Privacy policy
Last updated: 18 May 2026
This policy covers the Price Goblin website (pricegoblin.app, pricehammer.app) and the Price Goblin browser extension that complements it. We’ve kept it short on purpose: the products collect almost nothing.
What the website collects
- Standard server logs (IP, user-agent, request URL) for security and debugging. Retained for up to 30 days.
- If you sign in: your email, any name you set, and the lists you create. Stored in our database (Supabase Postgres) and used only to render your account on the site.
- Affiliate redirect attribution — when you click out to a retailer via Price Goblin, the retailer’s own affiliate cookie is set in your browser by them, not us. We don’t see what you do on retailer sites.
- Google Analytics 4 / Google Ads uses Consent Mode. Until you accept optional cookies, Google receives denied consent signals and no optional analytics or advertising cookies are stored. If you accept, we record page views and product events such as searches, filters, product views, and retailer click-outs. Search events include the search term you typed so we can understand what visitors are looking for.
We do not sell or share account data with third parties. We may use Google Ads to understand which campaigns bring visitors who engage with Price Goblin.
What the Price Goblin extension does
When you click Send to baskets on Price Goblin, the extension opens a tab for each retailer in your list and adds the items you selected to that retailer’s native shopping cart. You then review each tab and check out at each retailer normally — the extension never sees your payment details, billing address, or retailer login credentials.
The extension only runs on the specific retailer sites declared in its manifest (currently 18 UK Warhammer / tabletop retailers) plus the Price Goblin site itself. It cannot read or alter pages on any other site.
What the extension collects
- Anonymous adapter-health telemetry. When an add succeeds or fails on a retailer, we send the retailer ID, the platform name (e.g. “shopify”), the failure reason if any (e.g. “out_of_stock”), and the extension version. This lets us notice when a retailer changes their site and our extension stops working on it.
- What we do NOT collect: the products in your basket, prices, your retailer accounts, browsing history outside the retailer pages we declare, payment information, or any personally identifying data.
Local browser storage
The extension uses your browser’s local extension storage (chrome.storage.local) to remember the most recent orchestration job state — so if you close and reopen its popup, you can still see what happened. This data stays on your device and is never sent to a server.
Third-party services we use
- Supabase — hosts the website’s database (account info, lists, public catalog).

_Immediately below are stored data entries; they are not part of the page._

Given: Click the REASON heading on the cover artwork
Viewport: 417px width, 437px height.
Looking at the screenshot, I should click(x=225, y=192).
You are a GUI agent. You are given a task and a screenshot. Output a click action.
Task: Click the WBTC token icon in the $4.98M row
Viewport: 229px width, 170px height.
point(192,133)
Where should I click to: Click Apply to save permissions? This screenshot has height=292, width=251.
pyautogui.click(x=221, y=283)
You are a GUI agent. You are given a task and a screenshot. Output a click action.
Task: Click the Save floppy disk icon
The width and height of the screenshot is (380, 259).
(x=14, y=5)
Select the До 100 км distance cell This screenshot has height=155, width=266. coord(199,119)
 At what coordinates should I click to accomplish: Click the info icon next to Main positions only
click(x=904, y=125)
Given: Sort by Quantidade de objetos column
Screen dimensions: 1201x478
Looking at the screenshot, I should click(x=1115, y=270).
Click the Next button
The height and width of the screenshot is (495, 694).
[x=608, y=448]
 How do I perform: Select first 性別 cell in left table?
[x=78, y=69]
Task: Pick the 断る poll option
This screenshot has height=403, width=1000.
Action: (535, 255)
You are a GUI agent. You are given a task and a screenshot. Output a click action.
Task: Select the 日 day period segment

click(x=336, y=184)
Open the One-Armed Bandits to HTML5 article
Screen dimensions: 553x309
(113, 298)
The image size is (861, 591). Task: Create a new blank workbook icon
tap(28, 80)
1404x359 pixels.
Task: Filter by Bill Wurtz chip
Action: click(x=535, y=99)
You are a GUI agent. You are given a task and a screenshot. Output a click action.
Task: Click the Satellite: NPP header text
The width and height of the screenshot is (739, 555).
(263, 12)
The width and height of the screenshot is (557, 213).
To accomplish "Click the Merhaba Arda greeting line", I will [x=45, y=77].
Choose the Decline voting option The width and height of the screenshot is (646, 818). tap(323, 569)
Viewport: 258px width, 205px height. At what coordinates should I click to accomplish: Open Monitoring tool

- Vercel — hosts the website itself.
- Cloudflare — caches and protects the website.
- Google Analytics / Google Ads — analytics and advertising measurement using Consent Mode v2. Optional cookies and detailed product/search events are only enabled after you accept.
These providers see standard request metadata (IP, user-agent) for infrastructure purposes. They do not receive any data the website wouldn’t otherwise process.
Your rights
If you have an account, you can delete it at any time from the Account page; this removes your stored email, name, and lists from our database. Server logs older than 30 days are deleted automatically. The extension’s telemetry is anonymous — there is no per-user record to delete.
Contact
Questions or a data-deletion request: email privacy@pricegoblin.app.
We’ll update this page if our data practices change. Material changes will also be announced via a notice on the site.